▸ İstek 1
Erzurum'daki idamları anlatan metne göre kaç darağacı kurulmuştur?
▸ İstek 2
Erzurum'daki idamları anlatan metni kaldığı yerden devam ettirin.

Kurulan 23 darağacında bir de kadın vardır.
Bir kadının siyaseten idam edilmesi adalet tarihinde de ilk kez Erzurum'da yaşanır.
Erzurum şehrinin “Müstahkem Mevki Komutanı” olan Tatar Hasan Paşa’nın imza attığı olay 1920’li yıllarda yaşanmıştır. Bu olayın, bazı kaynaklarda 1925, bazılarında 1926 yılında yaşandığı belirtilmektedir. *
Erzurum Müstahkem Mevki Komutanı Tatar Hasan Paşa, Ahmet Altan’ın dedeleridir. Şapka giymiyorlar diye, başka bahaneler üreterek, onlarca insanı dar ağaçlarında sallandırmış, fail-i meçhule kurban etmişlerdir. Sürgünler de işin cilası…
Dedelerinin akibeti belli değildir.

▸ Veri
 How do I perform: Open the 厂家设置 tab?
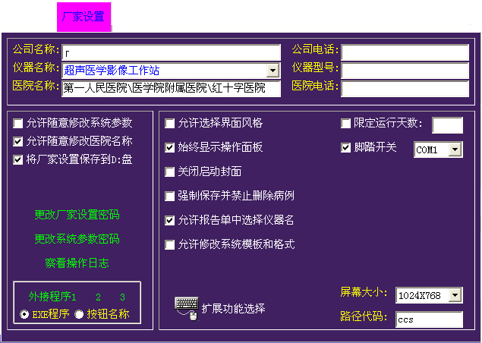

▸ Alıştırma yanıtı 1
23 darağacı kurulmuştur.

▸ Alıştırma yanıtı 2
*
Babaları Çetin Altan’ın dünyaya bakışı zaten ortadadır. İlk gençlik yıllarımda gerek Çetin Altan ve gerek Yaşar Kemal, eserlerini en çok okuduğum yazarlardandı. Hayata ve Türkiye’ye hep aynı gözle bakmışlar, genellikle devlete ve iradeye kafa tutmuşlar, hak aramanın yolu olarak, kahramanlarının eline silah aldırıp dağlara çıkmayı, yani eşkiyalığı yeğlemişler ve isyana teşvik etmişlerdir.
Bu bakış dünden bugüne pek değişmemiş.
Vesayet mi, veraset mi?
Not: Mehmet Altan’ı bu durumdan tenzih ediyorum…
***
KİM DEMİŞ ŞİİR DİYE?
Nesir/ şiir demek bile uygun düşmez.
Şiirin semtinden bile geçemeyecek günlük yazı. Bir değerlendirme yazısı.
Makale demeye bile dilim varmıyor.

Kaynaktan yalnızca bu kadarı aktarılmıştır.